-- Task instructions --
Only a number is wanted here. Tally the lines of the data that contain "computer".

-- Available data --
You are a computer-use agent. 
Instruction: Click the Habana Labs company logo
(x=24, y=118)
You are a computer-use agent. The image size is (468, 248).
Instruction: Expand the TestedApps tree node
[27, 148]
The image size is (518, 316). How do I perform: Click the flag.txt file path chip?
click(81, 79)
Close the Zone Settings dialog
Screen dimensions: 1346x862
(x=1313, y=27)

...

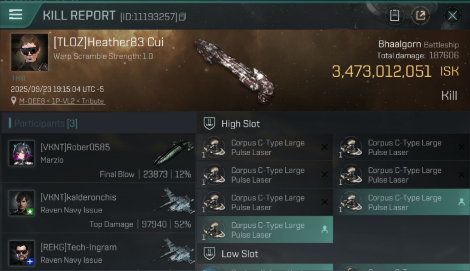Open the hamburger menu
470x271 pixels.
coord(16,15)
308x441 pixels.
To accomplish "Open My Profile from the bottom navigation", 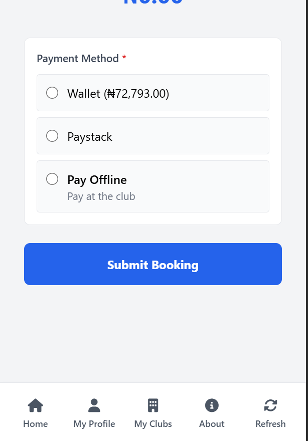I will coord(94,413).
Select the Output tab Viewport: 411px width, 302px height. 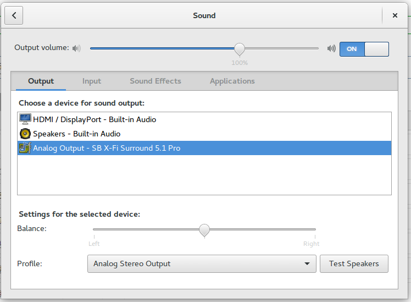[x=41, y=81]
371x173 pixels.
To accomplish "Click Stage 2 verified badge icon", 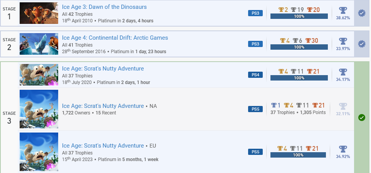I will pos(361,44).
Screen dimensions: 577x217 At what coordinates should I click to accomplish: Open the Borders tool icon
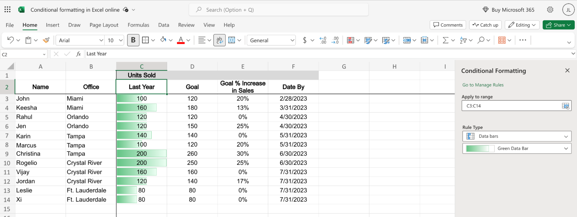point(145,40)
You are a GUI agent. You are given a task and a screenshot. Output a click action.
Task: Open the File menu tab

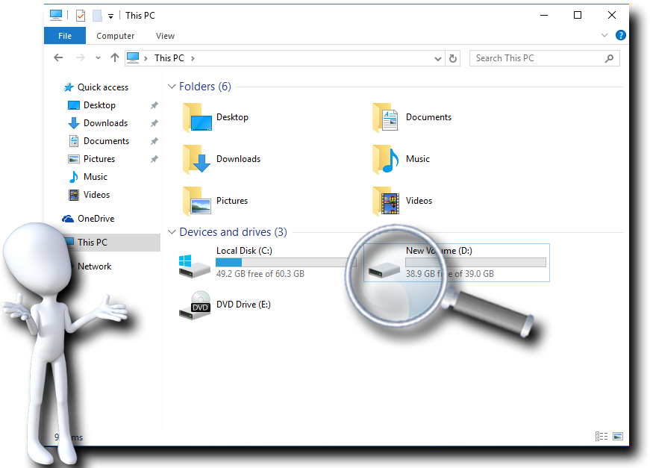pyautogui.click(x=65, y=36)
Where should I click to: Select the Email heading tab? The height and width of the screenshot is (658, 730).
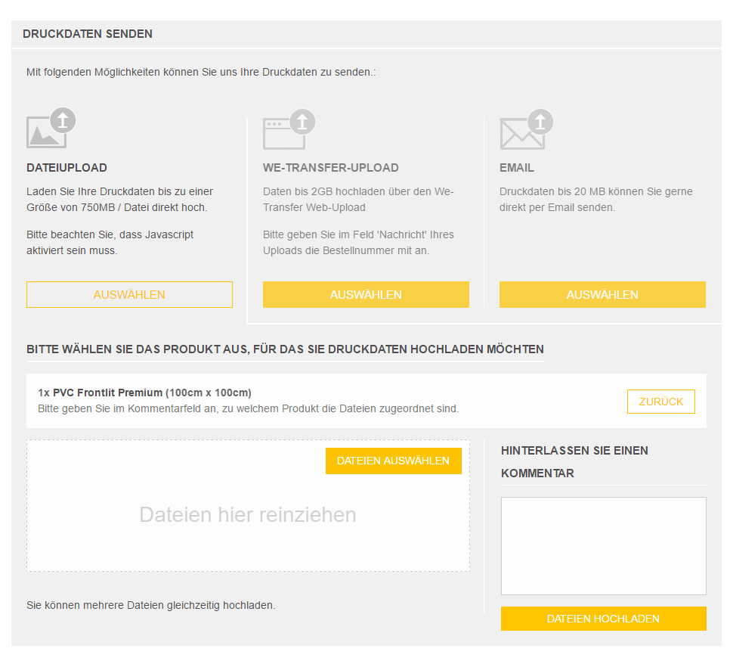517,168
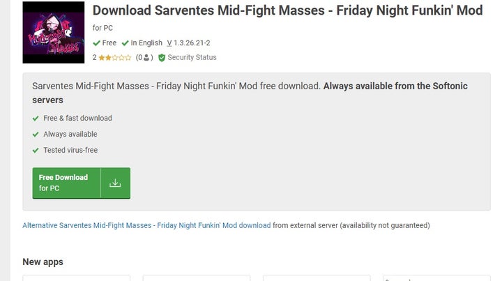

...

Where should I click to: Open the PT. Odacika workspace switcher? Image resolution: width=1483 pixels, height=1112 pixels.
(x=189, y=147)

-- Task solution --
2